Scrivener as (non-writing) project/file manager?

I know this isn’t the intended purpose of Scrivener, but has anyone used it as a replacement for project/file managers like Yojimbo, EagleFiler, and the like? I know that this means some of those programs’ bells and whistles might not be here, but I’m trying to minimize the amount of software I’m always flipping between (and paying for), without extreme minimalism.

Of course, I mean using it as a small project note-taker/filer; as for large databases, nothing can replace DEVONthink Pro. But, on a smaller, project-basis: with Scrivener’s excellent metadata abilities, ability to open more than one project at a time, its searchability from Spotlight, its acceptance of PDFs and images, etc., I’m wondering … is there any reason why not to use it as such?

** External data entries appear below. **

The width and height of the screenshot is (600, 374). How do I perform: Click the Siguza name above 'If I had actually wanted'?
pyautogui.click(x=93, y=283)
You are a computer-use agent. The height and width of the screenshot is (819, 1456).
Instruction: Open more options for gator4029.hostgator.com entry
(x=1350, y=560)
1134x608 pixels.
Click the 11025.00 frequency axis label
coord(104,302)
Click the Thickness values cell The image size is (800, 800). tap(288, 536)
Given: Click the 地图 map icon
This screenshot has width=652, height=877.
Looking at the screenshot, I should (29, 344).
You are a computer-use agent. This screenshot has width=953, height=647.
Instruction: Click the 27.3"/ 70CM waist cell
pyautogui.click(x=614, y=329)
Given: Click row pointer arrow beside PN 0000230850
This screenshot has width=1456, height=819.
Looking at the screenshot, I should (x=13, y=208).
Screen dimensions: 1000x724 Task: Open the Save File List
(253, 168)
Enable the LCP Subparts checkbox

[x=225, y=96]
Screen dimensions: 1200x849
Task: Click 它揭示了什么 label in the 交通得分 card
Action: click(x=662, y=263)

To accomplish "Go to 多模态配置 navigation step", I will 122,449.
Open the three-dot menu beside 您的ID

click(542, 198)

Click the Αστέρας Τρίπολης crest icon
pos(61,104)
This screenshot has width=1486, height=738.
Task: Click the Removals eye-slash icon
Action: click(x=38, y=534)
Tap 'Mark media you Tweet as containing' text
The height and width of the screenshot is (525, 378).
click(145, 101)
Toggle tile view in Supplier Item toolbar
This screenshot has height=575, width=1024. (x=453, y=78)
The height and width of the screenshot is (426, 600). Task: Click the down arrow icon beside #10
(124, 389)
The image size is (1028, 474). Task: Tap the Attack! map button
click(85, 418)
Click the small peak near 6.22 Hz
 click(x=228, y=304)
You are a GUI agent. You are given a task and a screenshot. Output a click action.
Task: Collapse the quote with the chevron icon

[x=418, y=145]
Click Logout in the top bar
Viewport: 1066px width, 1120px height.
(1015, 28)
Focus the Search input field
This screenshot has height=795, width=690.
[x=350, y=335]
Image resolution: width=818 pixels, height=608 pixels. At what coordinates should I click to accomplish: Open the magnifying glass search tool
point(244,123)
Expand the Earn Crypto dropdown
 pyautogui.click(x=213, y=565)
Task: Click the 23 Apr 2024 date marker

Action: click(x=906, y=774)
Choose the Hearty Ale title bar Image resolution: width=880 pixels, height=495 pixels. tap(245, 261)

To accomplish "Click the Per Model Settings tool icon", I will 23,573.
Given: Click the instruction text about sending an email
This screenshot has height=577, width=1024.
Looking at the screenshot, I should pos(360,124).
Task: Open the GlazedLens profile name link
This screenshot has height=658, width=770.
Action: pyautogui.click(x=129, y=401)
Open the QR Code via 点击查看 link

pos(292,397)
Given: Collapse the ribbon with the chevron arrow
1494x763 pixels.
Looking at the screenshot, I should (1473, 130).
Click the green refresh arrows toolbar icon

Indeed, since that portion of it was designed specifically to serve as a light-weight data manager sidekick for the writing aspect of the application, it should work splendidly as a light-weight data manager. One major advantage to using Scrivener projects to store random data (and not just data related to a specific project), is that when enough data accumulates to merit looking at it from a project standpoint, transferring it keywords and all to a normal book project is as painless as it gets. I believe the only thing that does not cross over is label, status, and any internal links that may have been established. External references will be retained, though. In comparison to EagleFiler, it is actually doing something very similar by just mirroring data as files.


I am using it in conjunction with EagleFiler, having abandoned DTP (which has become too bloated for my taste). EagleFiler handles archiving my emails, keeping track of web research, notes, documents, etc. At the moment, EagleFiler doesn’t support Scrivener directly but it allows the user to import “unsupported” files (maybe Keith can chat with Michael Tsai one of these days…).

In essence, EagleFiler is my overarching file manager and Scriv is one of the applications that work beneath it. The nice thing about EagleFiler, by the way, is that it leaves all of your data files in their native formats.